Exercise requirements: Whenever a line in the material below contains "score", copy that line.

- Opening Delimiter -

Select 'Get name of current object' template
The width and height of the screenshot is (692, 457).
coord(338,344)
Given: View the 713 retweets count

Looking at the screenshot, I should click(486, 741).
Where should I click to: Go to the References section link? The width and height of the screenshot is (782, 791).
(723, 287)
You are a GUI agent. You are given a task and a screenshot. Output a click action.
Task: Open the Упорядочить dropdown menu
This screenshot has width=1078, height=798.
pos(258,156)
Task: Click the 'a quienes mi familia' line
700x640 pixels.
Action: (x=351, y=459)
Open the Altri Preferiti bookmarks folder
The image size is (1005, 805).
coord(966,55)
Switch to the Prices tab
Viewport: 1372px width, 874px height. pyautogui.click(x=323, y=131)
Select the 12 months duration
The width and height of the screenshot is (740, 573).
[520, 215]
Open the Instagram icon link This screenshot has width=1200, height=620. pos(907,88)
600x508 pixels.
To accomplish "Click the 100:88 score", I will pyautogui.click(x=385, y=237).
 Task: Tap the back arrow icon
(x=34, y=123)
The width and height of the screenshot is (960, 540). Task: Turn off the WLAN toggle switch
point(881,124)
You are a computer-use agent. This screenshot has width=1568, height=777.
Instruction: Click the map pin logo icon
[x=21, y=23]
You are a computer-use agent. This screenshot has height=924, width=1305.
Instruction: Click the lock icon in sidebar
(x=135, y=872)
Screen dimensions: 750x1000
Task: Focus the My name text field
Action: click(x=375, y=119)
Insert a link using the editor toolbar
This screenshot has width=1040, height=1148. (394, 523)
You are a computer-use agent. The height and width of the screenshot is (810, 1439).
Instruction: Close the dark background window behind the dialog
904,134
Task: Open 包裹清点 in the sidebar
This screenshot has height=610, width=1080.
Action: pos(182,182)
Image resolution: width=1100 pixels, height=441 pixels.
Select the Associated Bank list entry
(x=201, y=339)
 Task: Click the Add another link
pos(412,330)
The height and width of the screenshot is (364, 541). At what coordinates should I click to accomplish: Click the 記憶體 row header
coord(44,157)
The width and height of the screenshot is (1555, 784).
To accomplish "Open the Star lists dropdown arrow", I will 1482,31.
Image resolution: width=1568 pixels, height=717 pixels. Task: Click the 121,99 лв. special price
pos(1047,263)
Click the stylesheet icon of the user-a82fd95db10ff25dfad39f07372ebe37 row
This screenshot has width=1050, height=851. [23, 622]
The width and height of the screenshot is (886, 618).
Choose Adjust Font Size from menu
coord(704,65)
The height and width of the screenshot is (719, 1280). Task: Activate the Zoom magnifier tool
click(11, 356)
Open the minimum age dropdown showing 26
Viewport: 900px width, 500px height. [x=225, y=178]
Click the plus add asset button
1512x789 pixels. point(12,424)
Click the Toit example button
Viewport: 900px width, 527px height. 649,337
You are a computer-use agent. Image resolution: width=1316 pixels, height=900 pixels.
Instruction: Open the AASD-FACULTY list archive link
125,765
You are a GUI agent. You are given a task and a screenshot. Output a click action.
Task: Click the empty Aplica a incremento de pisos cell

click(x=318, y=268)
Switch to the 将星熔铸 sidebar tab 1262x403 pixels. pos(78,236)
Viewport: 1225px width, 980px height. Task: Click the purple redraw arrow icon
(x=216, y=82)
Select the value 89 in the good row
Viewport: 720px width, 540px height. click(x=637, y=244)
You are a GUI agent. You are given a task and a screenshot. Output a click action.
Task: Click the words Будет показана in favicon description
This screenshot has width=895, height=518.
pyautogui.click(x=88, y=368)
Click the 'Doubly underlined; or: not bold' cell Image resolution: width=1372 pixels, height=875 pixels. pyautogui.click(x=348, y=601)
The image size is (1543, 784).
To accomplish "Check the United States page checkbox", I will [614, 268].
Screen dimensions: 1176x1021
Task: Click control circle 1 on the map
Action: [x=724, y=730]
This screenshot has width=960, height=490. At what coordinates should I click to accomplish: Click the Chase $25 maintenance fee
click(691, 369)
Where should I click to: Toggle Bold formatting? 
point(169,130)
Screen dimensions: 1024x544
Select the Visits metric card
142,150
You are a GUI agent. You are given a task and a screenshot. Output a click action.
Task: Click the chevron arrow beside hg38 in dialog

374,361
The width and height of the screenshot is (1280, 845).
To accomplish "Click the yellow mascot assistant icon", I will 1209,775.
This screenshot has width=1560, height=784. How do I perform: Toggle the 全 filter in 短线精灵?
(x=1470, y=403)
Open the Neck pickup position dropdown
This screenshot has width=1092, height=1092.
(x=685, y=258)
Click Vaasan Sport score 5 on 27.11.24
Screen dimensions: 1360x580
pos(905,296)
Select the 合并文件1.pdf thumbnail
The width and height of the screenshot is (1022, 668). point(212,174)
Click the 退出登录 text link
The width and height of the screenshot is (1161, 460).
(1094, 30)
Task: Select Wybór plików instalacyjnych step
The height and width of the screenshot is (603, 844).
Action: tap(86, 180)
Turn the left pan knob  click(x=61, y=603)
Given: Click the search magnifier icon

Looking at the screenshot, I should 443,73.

- Closing Delimiter -

Reply:
To accomplish "Click the 100:88 score", I will pyautogui.click(x=385, y=237).
Click Vaasan Sport score 5 on 27.11.24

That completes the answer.